One night after service, I caught Monty by the arm and asked him, “Now that we’re a church, what kind of a church are we?”.   He gave me that look -I know you've all seen it- that says that he's been caught a little off guard, or that the question asked is out of left field.  To be fair, I doubt that our beloved pastor had ever given that question the slightest thought. During those early days of his preaching, he regularly described his purpose as a pastor by quoting the apostle Paul; “For I determined not to know anything among you except Jesus Christ and Him crucified.” (1 Cor. 2:2).  I don't really even remember what the purpose of my question was or why I asked it, just as I don't remember entirely what Monty's answer was.  For some unknown reason the incident has come back to my mind often.
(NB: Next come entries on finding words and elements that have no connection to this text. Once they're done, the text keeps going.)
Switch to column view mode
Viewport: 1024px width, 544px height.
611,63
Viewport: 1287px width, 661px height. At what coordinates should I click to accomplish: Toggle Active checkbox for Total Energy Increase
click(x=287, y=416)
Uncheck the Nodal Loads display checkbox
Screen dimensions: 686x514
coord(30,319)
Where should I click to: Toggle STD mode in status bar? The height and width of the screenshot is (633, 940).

Reflecting on it, I’m a little embarrassed to admit that the question probably came from my own spiritual immaturity, from a need to put a label or a name on what we were doing and what we were becoming.

But recently, the Lord asked me the same question. Somehow, simple questions that I might ask out of innocence or ignorance and are of no consequence suddenly become deeply profound when the Creator of the universe turns my own question around on me. 

 

He asked me, “What kind of a church are you?”

 

First, let me be clear that there was no condemnation in this question. If anything, it was an opening for a conversation with Him, an opportunity for me to ask questions of Him and of myself.  I knew immediately that He was referring me to 1 Cor. 3:16, “Do you not know that you are the temple of God and that the Spirit of God dwells in you?”.  Paul referred to “the temple” to mean both the church body and the individual believers –their bodies– as the dwelling places for the Holy Spirit, but I knew God was referring to me personally, as His church and His temple, and was asking me a question that could only be answered by questioning myself.

So, what kind of church am I?  I’ve been asking myself….Am I a church built on the rock solid foundation of Jesus described in Matthew 7:24, that withstands the storms of life and stands as a place of worship despite the storms?  Have I laid the gold, silver and precious stones of God’s word as strong layers on the foundation, or is there some hay and straw in there from another source?

Is this temple really a temple devoted to the worship of the living God? Or have I allowed idols to sneak in, taking up space in this temple that rightfully belongs to God?  Are there tables that need to be overturned and “religious” things that need to be driven out as Jesus did to preserve this temple as a true house of prayer?  

Am I a church that conforms to the world’s standards, or am I a church that, like the church in the book of Acts, changes the standards of the world with The Word?

Am I a temple that offers true sanctuary - a quiet, light-filled space to listen for that Voice, the Voice that Jesus Himself promises we each will hear?  Am I still listening for that Voice, or have I allowed this temple to be filled with and influenced by other voices that clamor for my attention?

It’s always encouraging to hear about prayers answered by God, but perhaps it is even more encouraging to know that you yourself are an answer to prayer.  God answered my prayer for ‘a church’ by creating The Lighthouse, but each of you who read this are also ‘a church’ yourselves.  As such, you too are part of what God has done to answer that prayer.  Simply put, you are an answer to prayer.  The kind of temple we each seek to be within ourselves will influence what our collective church will be.  

As for me, this church is on its knees again, seeking answers to that question, “What kind of church are you?”.